The Drainage System Cost Recovery (DSCR) continues to fund initiatives to design and construct regional Best Management Practices (BMP’s) while the Regional Detention Charge (RDC) provides the funds necessary to purchase real estate necessary for the construction of regional BMP’s. The DSCR and RDC are intended to provide the resources necessary for the construction of stormwater management facilities for new developments and significant redevelopments. 

Stormwater Hotline

Only Rain to Drain – Stormwater Awareness

The Big Sioux River provides great benefit to our community. Let’s do our part to keep this vital resource clean.
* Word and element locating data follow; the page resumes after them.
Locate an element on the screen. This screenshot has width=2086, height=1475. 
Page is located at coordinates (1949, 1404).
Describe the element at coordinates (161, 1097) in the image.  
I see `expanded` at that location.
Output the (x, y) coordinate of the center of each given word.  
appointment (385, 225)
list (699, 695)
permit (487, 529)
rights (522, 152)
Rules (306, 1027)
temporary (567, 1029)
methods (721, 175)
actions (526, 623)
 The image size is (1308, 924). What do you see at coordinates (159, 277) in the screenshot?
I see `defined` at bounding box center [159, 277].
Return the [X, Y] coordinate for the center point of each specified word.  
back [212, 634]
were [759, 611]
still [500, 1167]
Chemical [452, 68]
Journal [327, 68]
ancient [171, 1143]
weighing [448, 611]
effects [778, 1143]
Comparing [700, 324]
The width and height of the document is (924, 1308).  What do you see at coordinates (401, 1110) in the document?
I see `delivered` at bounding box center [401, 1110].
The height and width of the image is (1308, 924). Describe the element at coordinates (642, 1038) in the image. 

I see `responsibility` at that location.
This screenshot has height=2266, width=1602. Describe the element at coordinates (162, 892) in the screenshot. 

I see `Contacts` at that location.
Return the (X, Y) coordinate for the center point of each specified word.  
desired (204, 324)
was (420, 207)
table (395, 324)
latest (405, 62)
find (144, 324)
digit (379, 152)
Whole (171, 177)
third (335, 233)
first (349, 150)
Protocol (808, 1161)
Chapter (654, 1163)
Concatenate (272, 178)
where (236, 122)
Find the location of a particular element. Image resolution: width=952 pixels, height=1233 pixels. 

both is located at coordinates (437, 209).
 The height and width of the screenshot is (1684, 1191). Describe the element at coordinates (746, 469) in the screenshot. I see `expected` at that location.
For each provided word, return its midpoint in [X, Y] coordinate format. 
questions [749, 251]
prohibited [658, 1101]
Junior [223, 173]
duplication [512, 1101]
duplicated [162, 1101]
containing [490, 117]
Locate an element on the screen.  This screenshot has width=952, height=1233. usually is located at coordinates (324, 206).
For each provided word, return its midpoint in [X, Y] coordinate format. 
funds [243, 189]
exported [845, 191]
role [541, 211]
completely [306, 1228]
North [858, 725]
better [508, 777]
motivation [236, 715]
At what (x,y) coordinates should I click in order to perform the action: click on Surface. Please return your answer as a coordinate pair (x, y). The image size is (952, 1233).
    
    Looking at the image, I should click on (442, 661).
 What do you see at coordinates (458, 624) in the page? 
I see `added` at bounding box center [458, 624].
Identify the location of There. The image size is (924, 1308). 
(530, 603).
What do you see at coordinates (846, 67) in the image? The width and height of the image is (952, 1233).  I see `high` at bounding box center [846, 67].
Report illicit discharges to the City storm sewer at 605-367-8198.

Only Rain to Drain – Stormwater Information and Helpful Hints

Active Projects

Inlet Rehab

Inlet Rehab at Various Locations

Each year, the City of Sioux Falls designs and bids a project to repair or replace damaged and outdated portions of the City’s storm sewer system. The storm sewer system is continuously inspected for deficiencies and maintenance needs. Based on these inspections, several improvements are designed and constructed annually. Work typically consists of replacing inlets and junction boxes, replacing concrete aprons, repairing storm sewer joints, and other miscellaneous storm sewer improvements.

Sump Pump Collection System Retrofit

Sump Pump Collection System Retrofit

To remove nuisance sump pump discharge in existing neighborhoods, the City may install a collection system. The collector pipes are directional bored between the curb and sidewalk to minimize yard disturbance.  The homeowners creating the nuisance discharge will be required to connect their hose to the system.  City Engineering determines the neighborhoods for improvement based on the amount of nuisance and petitioning signatures.